HPWD
HPWD

Reputation: 2240

Perl compatibility

This isn't my area of expertise so I'm asking hopefully the right question.

We have a server that is lease rolling. The old server is a 32-bit windows server and the new server is 64-bit windows 2008 R2 SP1.

One of the web applications uses Perl to run some scripts.

  1. We can run the same 32bit version on the new 64-bit machine? (e.g. if there is a same version but one is 32-bit and one is 64-bit, are they essentially the same?)
  2. If a script is working on a 32-bit version, should it still work under the 64-bit version of Perl?

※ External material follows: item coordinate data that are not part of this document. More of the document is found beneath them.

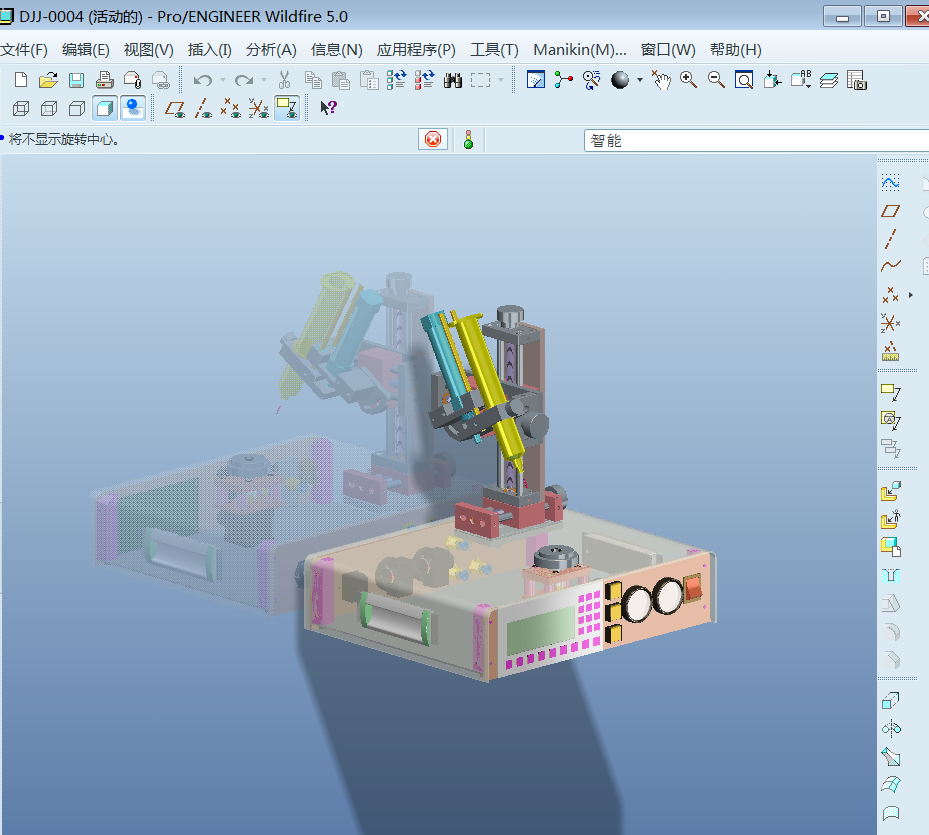Click the Find tool binoculars icon
This screenshot has width=929, height=835.
453,79
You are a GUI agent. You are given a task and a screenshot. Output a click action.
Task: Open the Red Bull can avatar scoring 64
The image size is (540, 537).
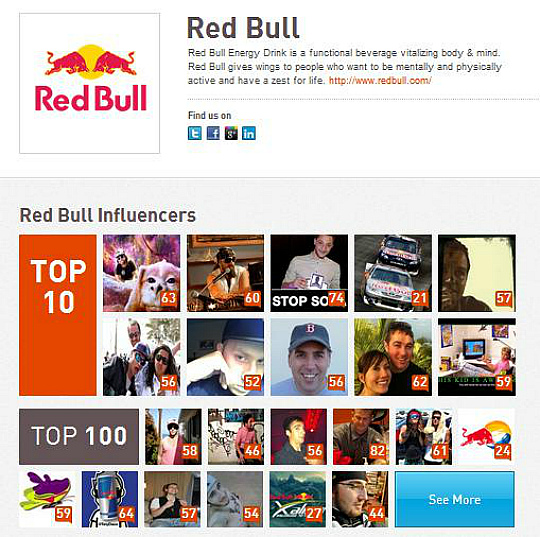click(110, 499)
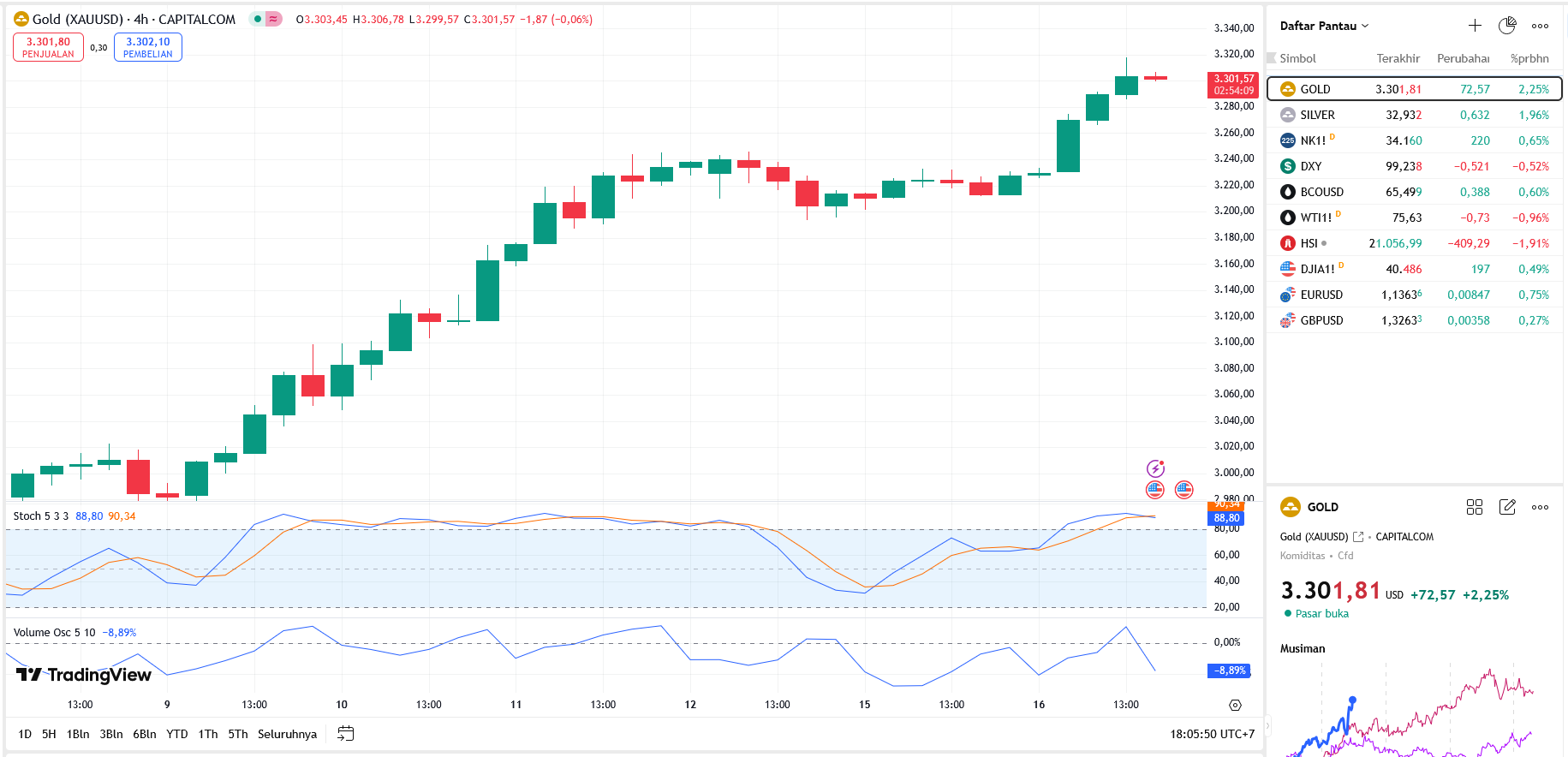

If the questions need clarifying, please let me know and I'll see about asking the appropriate person on our team.

Upvotes: 2

Views: 2299

Answers (3)

cHao
cHao

Reputation: 86524

If you're concerned about compatibility, you should be able to run the 32-bit version of perl on the 64-bit machine (assuming both are x86). But the 64-bit version should work more or less the same as the 32-bit one, with a couple of exceptions that should not affect scripts. (They have to do with C/XS code in modules, mostly. Binary-compatibility stuff. Meaning modules will have to be built for 64-bit. Fortunately, any Perl interpreter that doesn't suck will do the build stuff for you in the case of *nix, or provide a package manager that has pre-built modules like ActiveState does.)

Upvotes: 2

daxim
daxim

Reputation: 39158

  1. Yes, you can, as long as you redeploy properly, including the build steps for dependencies. Just copying files over will only work if the whole application stack is pure-Perl, which is not likely. — Yes, they are essentially the same, but binary incompatible.
  2. Likely yes. Problems can arise with the dependencies, however the number of modules that fail due to 32-bit/64-bit differences are miniscule.

Upvotes: 2

Marius Kjeldahl
Marius Kjeldahl

Reputation: 6824

I think the answers to both your questions are yes. The 32-bit applications should run fine on your 64-bit Windows, but will not be able to utilize any of the 64-bit features (where a larger usable address space may very well be the most important if you ever want to parse big XML using XML::Twig ;-).

The script running under 32-bit perl will work on a 64-bit perl, provided you get all the modules for the 64-bit perl in order, since they typically run from different directories. Also, be aware that for 64-bit perl on Windows you probably need Strawberry perl, ActiveState perl or similar. Cygwin is only 32-bit as far as I know.